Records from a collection
####

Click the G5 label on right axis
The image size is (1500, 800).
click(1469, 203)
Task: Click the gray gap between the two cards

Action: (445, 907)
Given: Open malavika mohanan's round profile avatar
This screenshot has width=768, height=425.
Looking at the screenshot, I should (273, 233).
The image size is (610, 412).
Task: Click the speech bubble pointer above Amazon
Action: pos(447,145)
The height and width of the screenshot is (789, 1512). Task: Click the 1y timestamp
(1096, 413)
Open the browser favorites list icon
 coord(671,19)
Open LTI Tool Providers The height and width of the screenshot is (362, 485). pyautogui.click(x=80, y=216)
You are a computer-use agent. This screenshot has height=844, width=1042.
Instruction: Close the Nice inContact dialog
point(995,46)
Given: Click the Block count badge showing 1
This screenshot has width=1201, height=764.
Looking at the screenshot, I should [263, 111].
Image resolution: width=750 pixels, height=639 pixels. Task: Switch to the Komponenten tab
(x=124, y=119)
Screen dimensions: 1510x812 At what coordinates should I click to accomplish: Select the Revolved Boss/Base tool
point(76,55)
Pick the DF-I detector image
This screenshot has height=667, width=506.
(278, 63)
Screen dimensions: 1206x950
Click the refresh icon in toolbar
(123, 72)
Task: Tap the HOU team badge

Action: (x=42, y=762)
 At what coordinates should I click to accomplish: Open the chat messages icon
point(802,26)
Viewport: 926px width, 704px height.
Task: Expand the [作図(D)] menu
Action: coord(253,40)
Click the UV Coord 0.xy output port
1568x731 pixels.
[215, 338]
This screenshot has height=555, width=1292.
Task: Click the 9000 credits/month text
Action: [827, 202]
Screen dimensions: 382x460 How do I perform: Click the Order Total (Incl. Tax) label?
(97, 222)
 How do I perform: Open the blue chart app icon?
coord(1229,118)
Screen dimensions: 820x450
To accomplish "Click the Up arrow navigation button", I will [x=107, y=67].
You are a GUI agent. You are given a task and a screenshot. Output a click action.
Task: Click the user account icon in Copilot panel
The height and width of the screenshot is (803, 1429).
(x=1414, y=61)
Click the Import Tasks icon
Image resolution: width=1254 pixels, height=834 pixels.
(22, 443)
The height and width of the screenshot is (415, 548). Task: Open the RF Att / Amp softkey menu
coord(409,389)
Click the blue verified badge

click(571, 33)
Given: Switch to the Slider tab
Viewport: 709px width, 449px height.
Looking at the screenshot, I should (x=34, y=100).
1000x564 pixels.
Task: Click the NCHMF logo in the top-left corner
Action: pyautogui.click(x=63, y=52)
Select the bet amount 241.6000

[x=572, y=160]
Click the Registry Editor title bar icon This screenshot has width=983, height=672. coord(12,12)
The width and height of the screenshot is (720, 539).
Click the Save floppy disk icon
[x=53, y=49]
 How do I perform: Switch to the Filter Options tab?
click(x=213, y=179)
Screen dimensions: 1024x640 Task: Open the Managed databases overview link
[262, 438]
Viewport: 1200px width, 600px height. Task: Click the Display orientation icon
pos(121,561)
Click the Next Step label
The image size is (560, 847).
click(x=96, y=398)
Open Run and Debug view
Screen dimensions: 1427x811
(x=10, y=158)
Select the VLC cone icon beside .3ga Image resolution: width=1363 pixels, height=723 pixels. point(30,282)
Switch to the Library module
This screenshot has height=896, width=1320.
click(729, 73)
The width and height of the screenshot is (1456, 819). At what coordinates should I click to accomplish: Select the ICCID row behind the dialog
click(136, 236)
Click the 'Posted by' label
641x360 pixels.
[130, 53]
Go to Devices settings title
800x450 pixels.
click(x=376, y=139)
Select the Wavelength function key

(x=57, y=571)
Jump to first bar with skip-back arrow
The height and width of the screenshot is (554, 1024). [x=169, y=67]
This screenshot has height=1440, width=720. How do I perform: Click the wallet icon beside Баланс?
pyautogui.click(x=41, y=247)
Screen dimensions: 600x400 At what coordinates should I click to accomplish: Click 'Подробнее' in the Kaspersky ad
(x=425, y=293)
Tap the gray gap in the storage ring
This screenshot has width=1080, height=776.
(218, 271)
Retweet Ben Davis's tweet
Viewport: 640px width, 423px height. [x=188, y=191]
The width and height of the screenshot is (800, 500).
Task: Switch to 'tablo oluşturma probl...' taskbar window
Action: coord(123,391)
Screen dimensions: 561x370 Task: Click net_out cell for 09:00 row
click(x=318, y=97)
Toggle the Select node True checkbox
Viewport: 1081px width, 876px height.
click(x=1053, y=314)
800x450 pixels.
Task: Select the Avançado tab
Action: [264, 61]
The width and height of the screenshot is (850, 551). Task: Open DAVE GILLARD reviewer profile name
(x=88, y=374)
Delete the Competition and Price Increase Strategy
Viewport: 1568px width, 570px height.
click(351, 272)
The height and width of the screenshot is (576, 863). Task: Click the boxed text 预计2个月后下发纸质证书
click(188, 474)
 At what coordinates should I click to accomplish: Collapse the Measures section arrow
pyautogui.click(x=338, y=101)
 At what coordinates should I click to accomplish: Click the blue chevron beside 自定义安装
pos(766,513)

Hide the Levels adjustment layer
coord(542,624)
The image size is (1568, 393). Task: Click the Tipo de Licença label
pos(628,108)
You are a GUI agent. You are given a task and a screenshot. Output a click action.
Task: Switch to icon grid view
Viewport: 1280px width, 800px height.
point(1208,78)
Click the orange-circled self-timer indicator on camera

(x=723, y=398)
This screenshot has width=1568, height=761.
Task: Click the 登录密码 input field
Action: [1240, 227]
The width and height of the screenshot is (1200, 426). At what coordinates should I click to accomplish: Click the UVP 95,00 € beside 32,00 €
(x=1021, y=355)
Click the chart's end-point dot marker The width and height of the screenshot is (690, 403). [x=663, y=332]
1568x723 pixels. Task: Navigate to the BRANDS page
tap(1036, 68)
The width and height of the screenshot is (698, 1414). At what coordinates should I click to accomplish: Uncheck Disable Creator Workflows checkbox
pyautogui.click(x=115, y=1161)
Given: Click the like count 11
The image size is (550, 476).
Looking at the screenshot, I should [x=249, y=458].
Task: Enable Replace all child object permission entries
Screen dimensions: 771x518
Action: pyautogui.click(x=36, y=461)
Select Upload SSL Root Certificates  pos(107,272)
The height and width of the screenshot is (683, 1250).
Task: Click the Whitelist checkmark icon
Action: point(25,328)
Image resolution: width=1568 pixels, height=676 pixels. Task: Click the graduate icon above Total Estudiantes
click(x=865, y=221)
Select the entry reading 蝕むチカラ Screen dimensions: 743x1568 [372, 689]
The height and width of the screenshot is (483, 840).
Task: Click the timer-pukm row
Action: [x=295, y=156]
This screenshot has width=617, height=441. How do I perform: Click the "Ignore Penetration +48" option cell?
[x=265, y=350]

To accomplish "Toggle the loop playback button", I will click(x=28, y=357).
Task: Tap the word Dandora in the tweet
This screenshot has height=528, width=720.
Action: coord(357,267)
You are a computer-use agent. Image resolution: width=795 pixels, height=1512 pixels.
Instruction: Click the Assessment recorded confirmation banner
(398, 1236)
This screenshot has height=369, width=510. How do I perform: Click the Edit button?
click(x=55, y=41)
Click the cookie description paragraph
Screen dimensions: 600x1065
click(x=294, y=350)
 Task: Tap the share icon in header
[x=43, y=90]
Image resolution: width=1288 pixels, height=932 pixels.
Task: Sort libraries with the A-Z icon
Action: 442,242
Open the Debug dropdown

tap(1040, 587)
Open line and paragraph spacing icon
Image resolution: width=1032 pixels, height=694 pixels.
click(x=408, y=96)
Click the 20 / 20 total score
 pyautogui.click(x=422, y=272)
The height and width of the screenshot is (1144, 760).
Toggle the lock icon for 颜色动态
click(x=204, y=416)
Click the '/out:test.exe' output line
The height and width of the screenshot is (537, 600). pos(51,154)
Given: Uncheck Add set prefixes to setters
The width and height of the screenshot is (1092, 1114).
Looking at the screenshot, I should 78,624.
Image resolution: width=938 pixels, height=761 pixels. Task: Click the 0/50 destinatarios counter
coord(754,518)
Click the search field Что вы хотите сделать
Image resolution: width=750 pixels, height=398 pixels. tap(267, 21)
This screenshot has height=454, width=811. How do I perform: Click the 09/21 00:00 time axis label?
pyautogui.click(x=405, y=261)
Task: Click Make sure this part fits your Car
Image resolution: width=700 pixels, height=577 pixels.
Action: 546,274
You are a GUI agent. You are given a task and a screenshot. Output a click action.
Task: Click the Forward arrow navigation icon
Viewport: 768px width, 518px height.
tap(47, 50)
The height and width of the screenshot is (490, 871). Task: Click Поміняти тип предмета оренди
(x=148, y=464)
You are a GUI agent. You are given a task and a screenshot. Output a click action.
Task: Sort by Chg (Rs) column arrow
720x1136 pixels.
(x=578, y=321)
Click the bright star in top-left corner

####

— Your objective —
Your reply should consist of one number: how many lines in the entries contain the string "navigation".

— Solution for this task —
2